By Kratti A Agrawal, Lead, RegLeg Brief Specialist Panel

Payment Institutions Legal teams: documentation and reporting gaps possible from AI reading of PFMI (Principles for Financial Market Infrastructures)

Opus decodes the hallucination grammar in PFMI 2012 payment institution legal obligations.

— RLB Specialist Panel

Frontier AI models invented and misattributed PFMI Key Considerations, regulatory-research panel finds

A frontier AI model tested by the RegLeg Brief Specialist Panel documented Annex F's regulator-to-CSP oversight scope as FMI-internal only, framing the PFMI's parallel supervisor channel out of existence.

SINGAPORE. Two frontier artificial-intelligence models generated structurally confident but textually wrong reconstructions of the CPMI-IOSCO Principles for Financial Market Infrastructures (PFMI, 2012), the global standard for systemically important payment systems, central counterparties, and securities settlement infrastructures, according to findings documented by the RegLeg Brief Specialist Panel, the regulatory-research function operated by Singapore-incorporated Verdus Technologies Pte. Ltd. The verbatim regulator-issued source text is held as primary substrate (R2-REGULATION-d101a_PFMI_main_text.pdf).

The pattern in one line

For Legal teams at Payment Institutions firms, the pattern is this: the model gets the governance topic substantively in range, then anchors the position to a named PFMI Key Consideration or annex that does not support it. The substantive paraphrase reads as competent regulatory analysis; the citation underneath it does not check out against the published PFMI text. The reader cannot see the failure without opening the PFMI document and reading the cited Key Consideration.

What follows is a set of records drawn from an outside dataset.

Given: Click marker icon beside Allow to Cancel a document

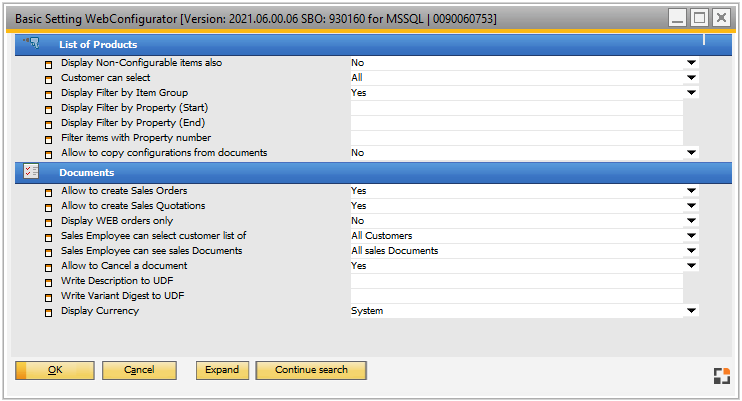Looking at the screenshot, I should click(x=48, y=267).
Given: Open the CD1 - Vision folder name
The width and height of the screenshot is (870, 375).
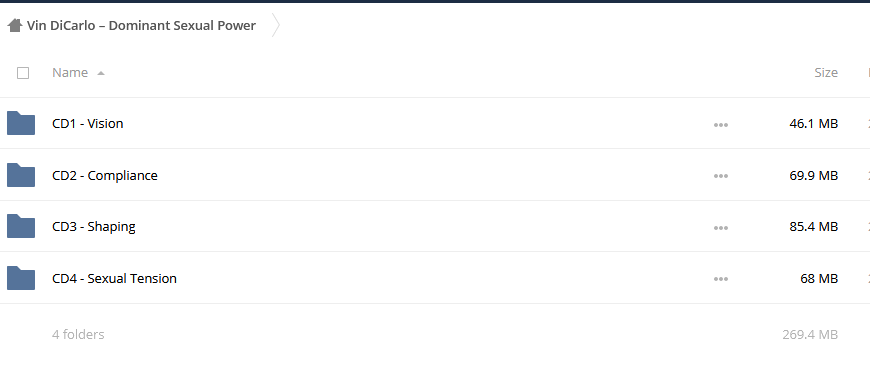Looking at the screenshot, I should tap(88, 123).
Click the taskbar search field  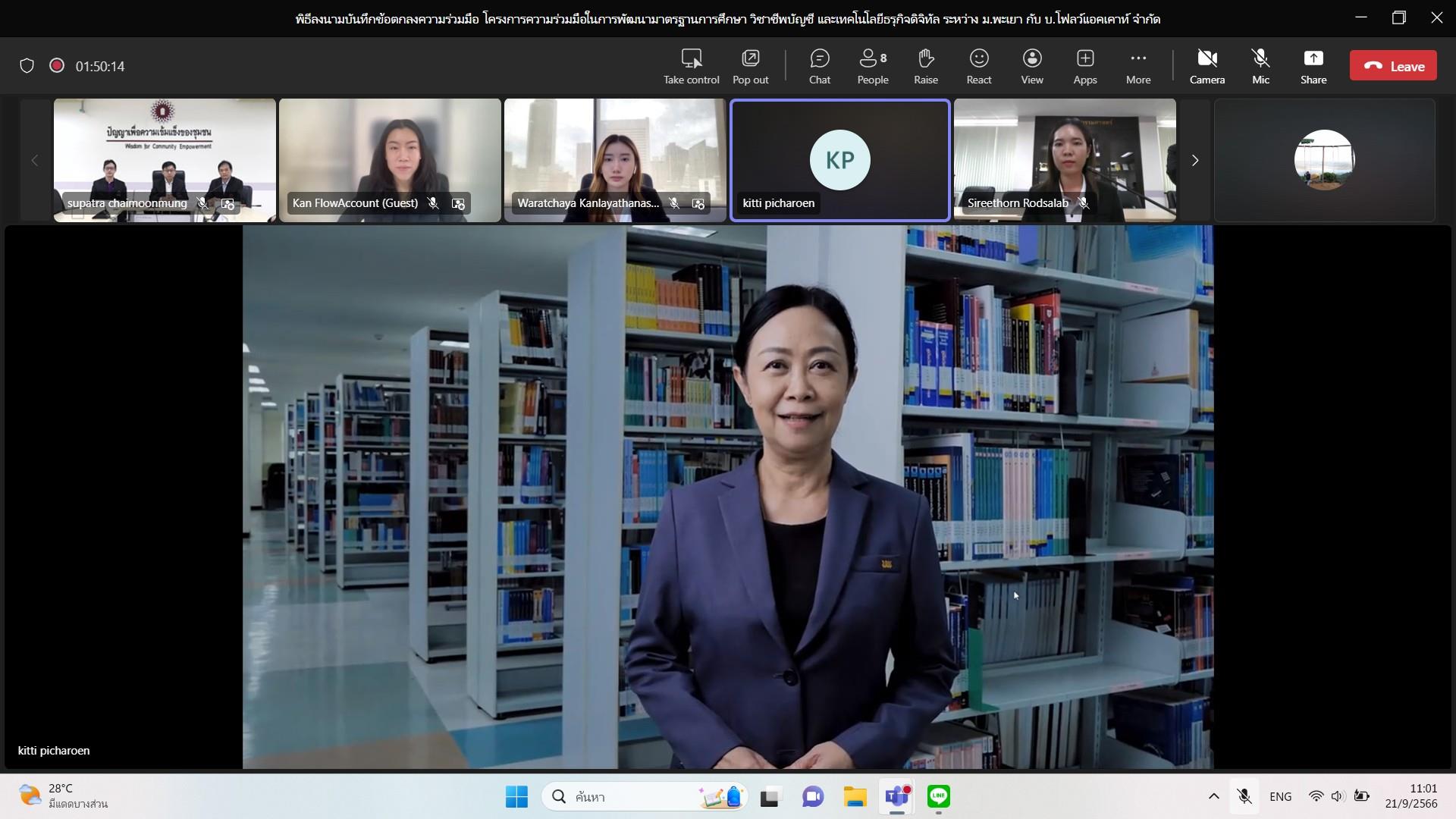point(645,796)
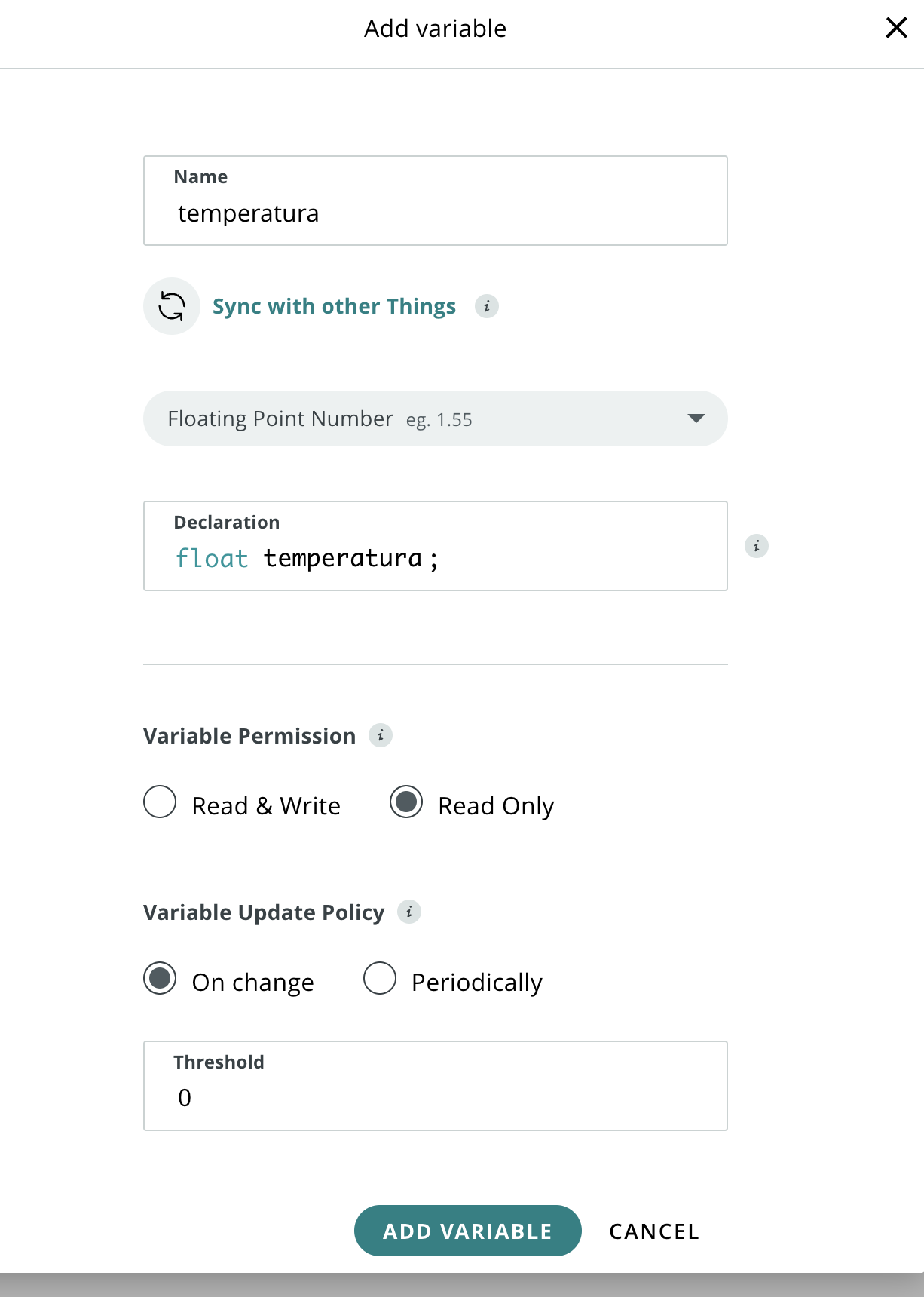Screen dimensions: 924x1297
Task: Click the Read Only label text
Action: 496,806
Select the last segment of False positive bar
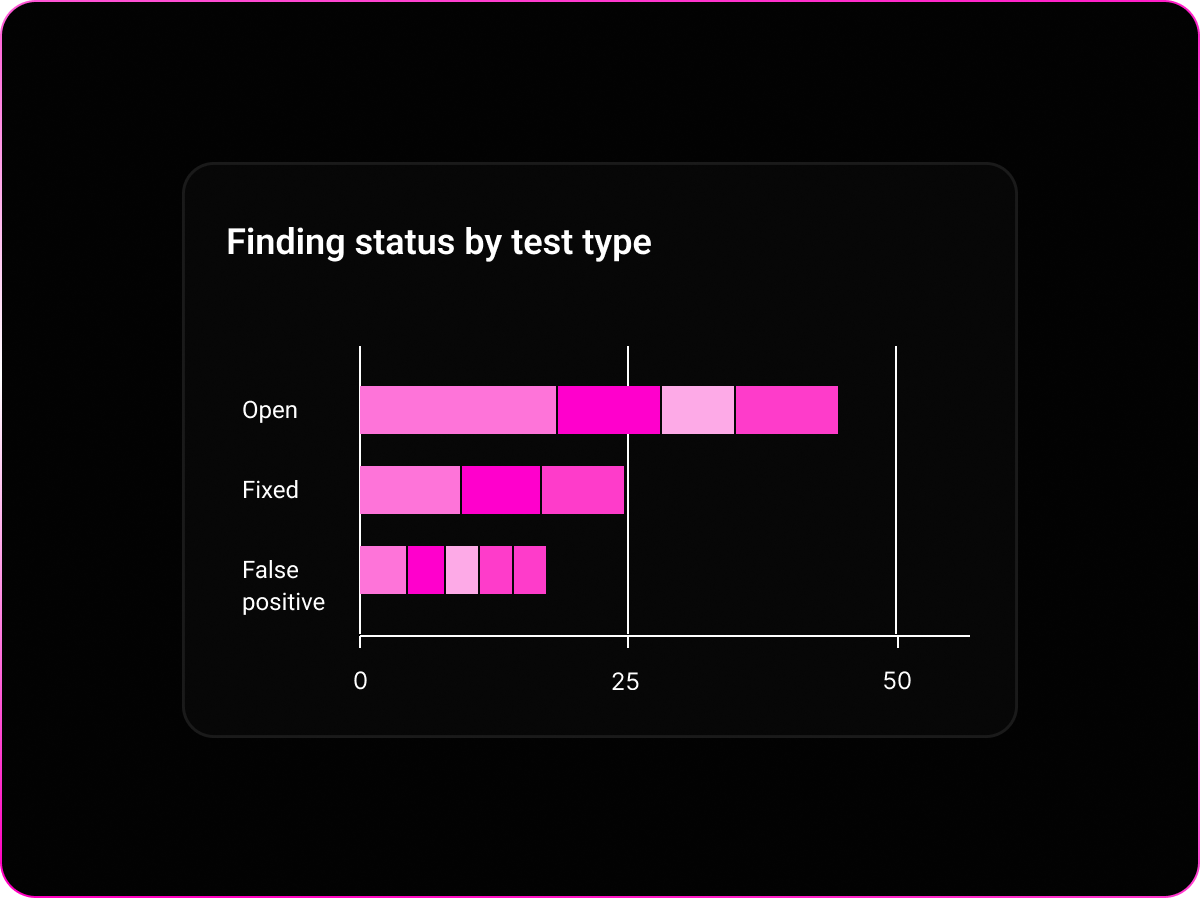Screen dimensions: 1200x898 (x=530, y=570)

How the RLB Specialist Panel tested this

Questions are prepared by the RLB Specialist Panel based on real practical AI usage in the workflows the respective audience uses AI for. The Panel binds each AI finding to verbatim regulator-issued source text held as primary substrate. For PFMI, the Panel ran two question shapes against frontier AI subjects: Specialist Panel direct questions on what the PFMI text states about CSP oversight and on what Principle 2 Key Consideration 6 requires, and Specialist Panel application-style questions framed in the voice of a practitioner preparing a disclosure-framework response or a board terms-of-reference draft.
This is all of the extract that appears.